→ Exercise prompt: Only one thing is required: the number of lines in the entries below that contain "will".

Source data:
_ _ _ _ _ _ _
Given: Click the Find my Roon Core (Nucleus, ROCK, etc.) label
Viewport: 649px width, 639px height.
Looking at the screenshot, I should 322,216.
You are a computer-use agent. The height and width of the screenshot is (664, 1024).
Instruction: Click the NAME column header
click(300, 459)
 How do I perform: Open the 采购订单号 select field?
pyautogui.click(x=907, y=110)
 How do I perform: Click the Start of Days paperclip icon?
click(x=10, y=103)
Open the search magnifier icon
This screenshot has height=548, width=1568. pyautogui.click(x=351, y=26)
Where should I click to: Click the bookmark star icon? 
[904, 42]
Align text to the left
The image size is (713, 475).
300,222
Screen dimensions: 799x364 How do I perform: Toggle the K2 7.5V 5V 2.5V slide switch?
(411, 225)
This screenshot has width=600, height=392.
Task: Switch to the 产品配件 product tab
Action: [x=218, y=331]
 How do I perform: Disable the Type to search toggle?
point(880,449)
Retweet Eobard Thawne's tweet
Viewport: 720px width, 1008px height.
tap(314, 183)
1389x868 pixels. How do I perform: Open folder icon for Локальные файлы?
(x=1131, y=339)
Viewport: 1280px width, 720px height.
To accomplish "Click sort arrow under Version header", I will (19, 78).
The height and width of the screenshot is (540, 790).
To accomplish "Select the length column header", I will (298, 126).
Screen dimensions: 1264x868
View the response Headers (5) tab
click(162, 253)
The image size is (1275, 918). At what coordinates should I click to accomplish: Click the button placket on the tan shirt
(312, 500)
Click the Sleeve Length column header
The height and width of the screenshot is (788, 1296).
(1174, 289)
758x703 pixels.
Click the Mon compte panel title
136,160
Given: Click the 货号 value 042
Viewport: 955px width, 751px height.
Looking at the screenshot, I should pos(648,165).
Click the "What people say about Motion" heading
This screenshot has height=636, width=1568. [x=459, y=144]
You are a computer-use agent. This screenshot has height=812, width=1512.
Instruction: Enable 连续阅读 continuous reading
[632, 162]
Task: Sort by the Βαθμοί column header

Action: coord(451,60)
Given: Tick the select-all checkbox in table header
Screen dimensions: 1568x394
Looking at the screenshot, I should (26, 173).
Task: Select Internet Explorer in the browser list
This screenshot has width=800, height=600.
_ _ _ _ _ _ _
→ Problem solution: 2